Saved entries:
|---|
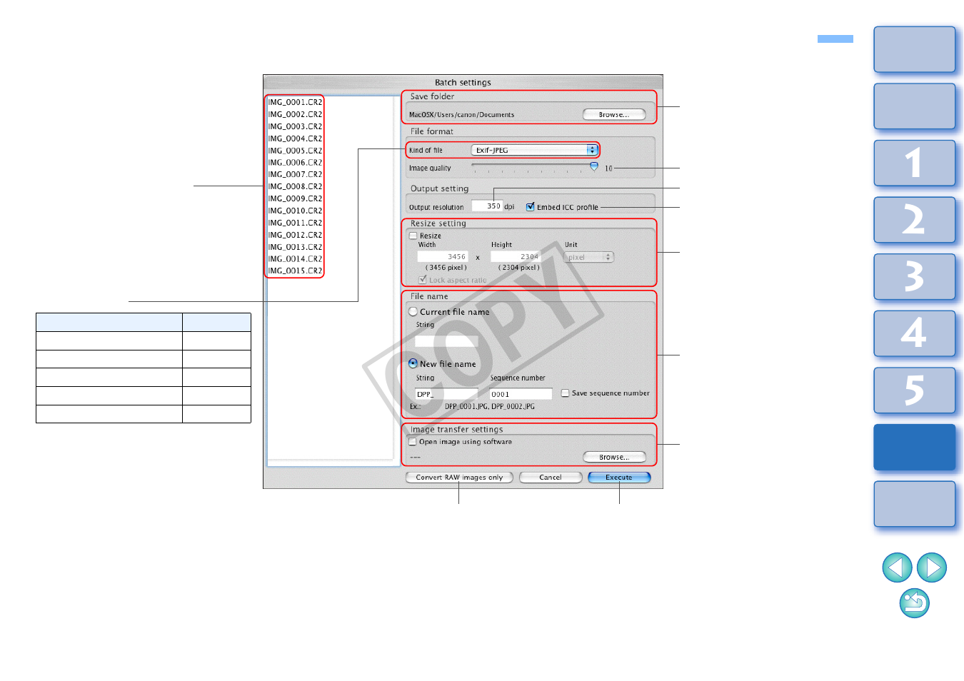Expand the Unit pixel dropdown
This screenshot has width=964, height=681.
pyautogui.click(x=589, y=257)
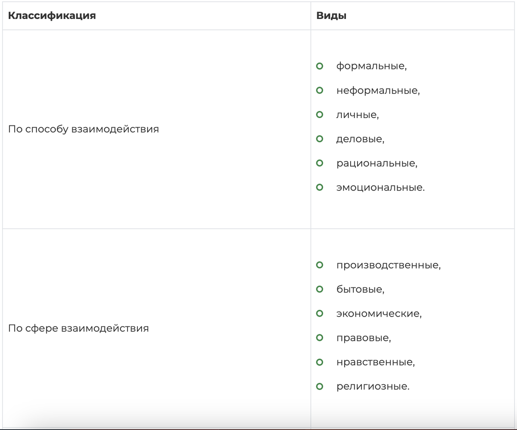Click the green bullet beside 'производственные'

(319, 265)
|---|
Work required:
Could you write out all the saved entries again, swapping "dropdown" for "drop-down menu" and changing nothing else? Leave the pictures out.

Solved problem:
Expand the Unit pixel drop-down menu
This screenshot has width=964, height=681.
pyautogui.click(x=589, y=257)
Click the green bullet beside 'производственные'

(319, 265)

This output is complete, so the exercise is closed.